Wednesday, 7 May 2008

Live blog: De-mystifying integration: making the complex simple

Darren Smith from Salesforce kicks off. Integration is hard, but a reality. A lot of people have to integrate, and presenting data to different systems you are running is hugely important.

Salesforce provides five major areas for integration: connectors, developer toolkits, mashups (s-controls), integration with productivity tools (Google Apps).

Web services api is one of the reasons for integration being successful in salesforce. This is key. Use and adoption of the api is huge, and increasing. 55% of traffic is API use.

The connectors, e.g. for SAP allow you to map between salesforce and SAP. The data loader uses the web services API also. The concept of the external ID (a candidate key in db lingo) allows you to map easily. ETL tooling from partners allows you to integrate more easily with native connectivity.

If you an EE or above user you can expose your apex code as a web service.

Coming soon is async apex code for messaging - low on details, but sounds like a messaging service?

Trying to move beyond Google Maps mashups!

Ami Gal takes the stage. Magic is a multi-national company. They have to connect with many different CRM, and integration was difficult. They wanted an online picture of their company, and not having to beg people for reports and paperwork. Reporting is very important to them as they are NASDAQ listed. They realised they had to integrate salesforce with core aplications - SAP for accounting, web shop, customer support, licensing.
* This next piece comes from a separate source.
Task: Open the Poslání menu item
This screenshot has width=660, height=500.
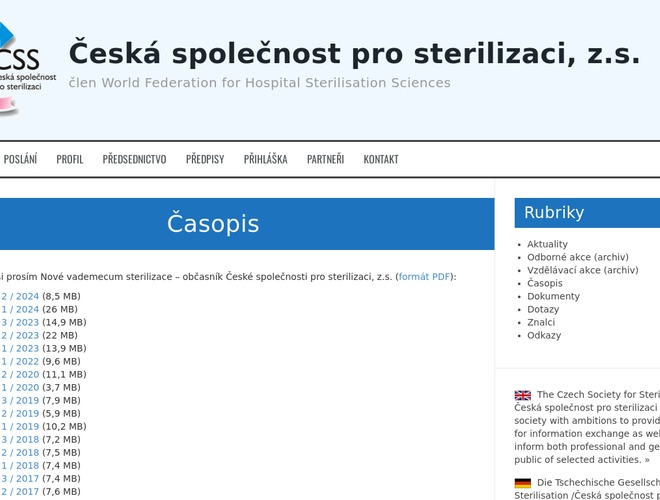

How did they do it? They tried the exercise 3 years ago with a different CRM spending $600k, and failed. So they decided to build their own technology - iBOLT.

What did they achieve? $160k a year savings. Enhanced customer service. Before they waited for 3 or 4 departments to process them. Business agility, easier to respond to market needs on a market by market basis. Cross-sell and up-sell. Eliminate errors - data quality. Real time monitoring.

To deliver one person worked for four days. It took five days to agree the process between the departments.

Response time after purchase dropped down from 24 hours to 5 minutes.

iBOLT allows you to build a graphical workflow of integration between multiple sources, e.g. Exchange, Lotus Notes, Google Apps, salesforce, ... Seems very slick, athough only saw a screenshot.

Data synchronisation is only the first step. You want to be able to free people's time up and streamline as much as possible. Now commissions for salespeople are on time, customers renew their own licenses, sales cost less and less. Forecasts are better, and you have a better understanding of customer buying habits.

Integration is not a pain, but an opportunity. Don't try to reinvent the wheel and write custom code. It takes too long and is too risky. SoA ensures agility.

Now onto Vik Gupta from Google Enterprise. Bit of talk about how easy it was for Google and Salesforce to integrate.

For Google it's all about getting apps into the cloud and making it easy for people to do so. How? The key is APIs. They started off with the LDAP sync tools, and then moved onto SAML for SSO. Then it was a matter of taking on a whole migration suite. At the moment there is an IMAP migration tool. IMAP has many quirks though, too difficult for them to support. GData API now allows you to create integration or migration tools.

Small bit of chat about gadgets, and their portability. GWT (Google Web Toolkit) is touched on briefly, as well as Google Gears.

Appirio get a mention here, and the Campaign Timelines product in particular.

Google Solutions Marketplace gets a plug too - Google's Appexchange basically.